Read up on cycling, fishless and fish in, and see which method fits in with your lifestyle better.
Topics can be found in the new to hobby section, and it is pinned in the resource centre.

Thank you for highlighting this link.

I do believe Danios and Rasboras may be a good start?
 
The advice at the Resource Centre is very comprehensive. I have found the time lapse between setting up and the first purchase frustrating but I am fully aware that the cycling process is so important!!
 
I have just tried to cycle a tank using the fish-less method, and i would not advise this to anyone, test kits that are availible are a huge waste of time as they are not reliable and accurate, so doing fishless is extreemly hard, becuase you are in a sence cycling blind, whereas fish in cycle which i have used before and have had success is a much better method, not for the fish, i give it that.
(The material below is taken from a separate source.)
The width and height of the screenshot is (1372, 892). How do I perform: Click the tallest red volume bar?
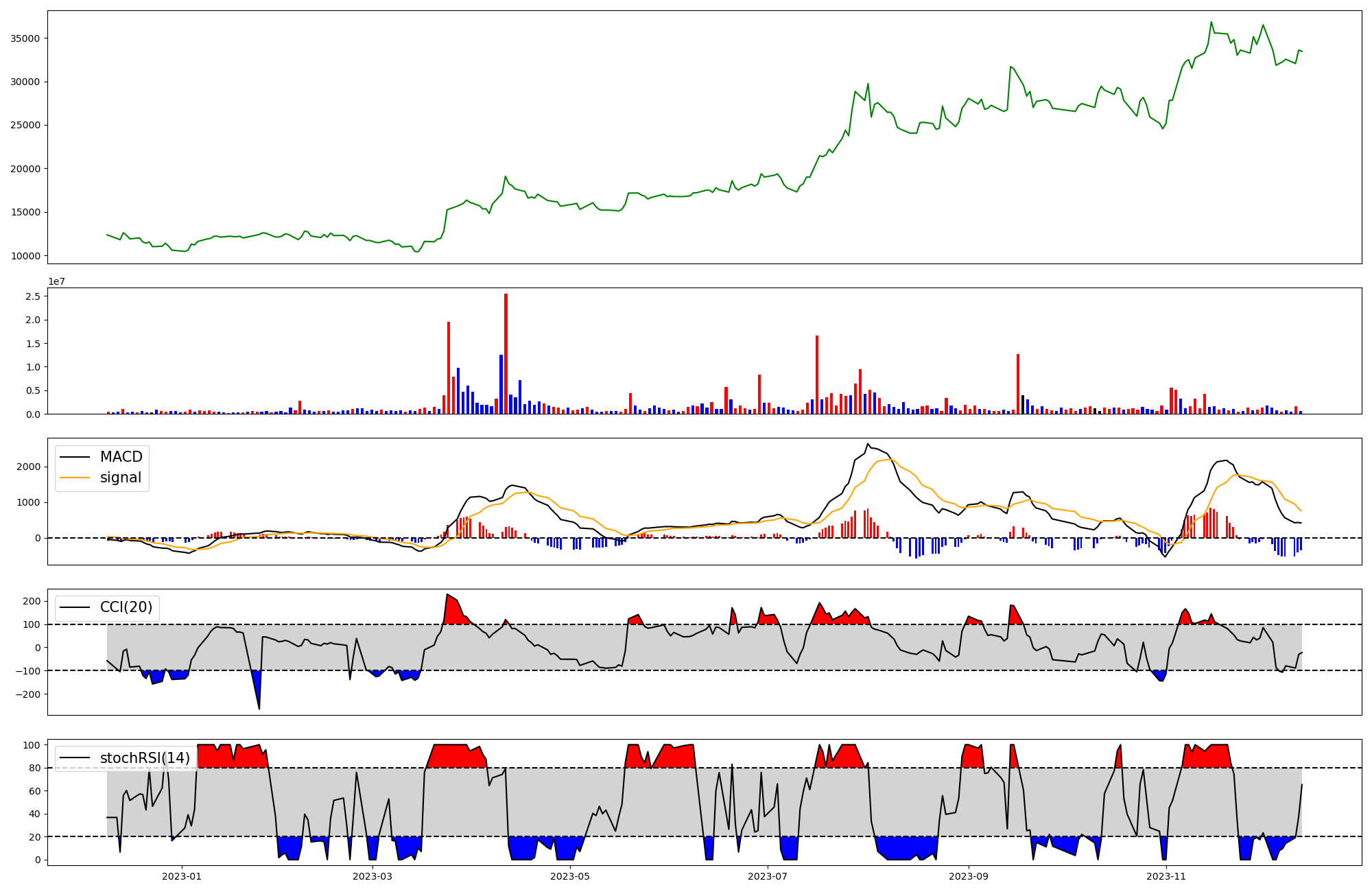coord(506,353)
Although your eyes are your test kits, watch the fish, see how they behave, if any are dying etc, slowly increase the fish load over weeks/months, use a hardy fish like white cloud mountain minnows, zebra danios(as mentioned above) or guppies. feed sparingly and perfom water changes every 2 days, about 30% should do it.
 
Read up on cycling, fishless and fish in, and see which method fits in with your lifestyle better.
Topics can be found in the new to hobby section, and it is pinned in the resource centre.
Truck Your 14-15 (My age) Yet you know alot more then me

please share with me your wisdom :(


And :eek:

Yea read up on cycling...

well up to you though..

i'd recommend

Mollys/Platys/Guppys

(Livebearers ask your LFS about them)
 
Agree with advice given on cycling it is very rare this is explained properly especially by people trying to sell you fish!!!!
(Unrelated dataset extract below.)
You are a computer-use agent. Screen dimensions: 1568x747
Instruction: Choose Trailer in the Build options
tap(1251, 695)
A good bacteria booster like nutrafin cycle should speed up cycling process. 60 litres is a small tank so be careful not to overstock. As recommended live bearers are a good fish if you cannot do fishless cycling. When I started no one explained the nitrogen cycle to me and I put fish in my new tank far too soon. Platties were by far the most rugged. With your tank I would put 2 x platties in at most and monitor water quality for at least a month or two before adding any more.

good luck

Festa
 
I wish there really was a good bacteria booster. We only know of two that actually have worked on occasion. They are the Bactinettes that is available in the UK and Bio-spira that was once available in the US. Bio-spira has been out of production so long now that any bottles you find are full of dead bacteria, not live ones.

Nitrafin Cycle, which I have experimented with, is not a bacteria booster. I don't know what is in it but as far as I know its only claim to fame is that it is made by a recognized name in fish care products. That is all, no actual results that are measurable. I have seen numerous fishless and fish-in cycles performed. The only way that I know of to cut one short is by using live bacteria, which always means finding a donor who has a healthy filter to clone.
 
ive never done a cycle ever and never lost any fish, that was in a fluval 4ft tank with fluval plus4 internal filter...


now i have got juwel trigon 190 with the ex700 external filer, 300w heater


Fish: 3x convict cichlid, 1x red tail albino shark, 2x kribensis, 2x Irian Jaya Rainbowfish, 1x Kissing Gourami
Pink Kisser, 2x Three-spot gourami, 2x angle fish, 3x zebra danio, 3x Dwarf Gourami, 1x silver dallor, 2x clown loachs, 4x male guppys, 1x male 1x pleco.

still nt done a cycle but when i came on here every1 was saying you need 2 do a cycle!!!!!! so thats what i am doin
 
You have in fact done cycles Sean. The difference is that you were not aware of what was going on in your tank and so did not monitor it. I must say that I did dozens of that kind when I was younger and just wrote off the occasional fish loss to poor quality stock or it being a new and not yet mature tank. Now I understand what was going on and what was killing my fish. The only real change now is that I know what to do when it does not go smoothly. I also now know how to get through the cycle without exposing fish to the dangers.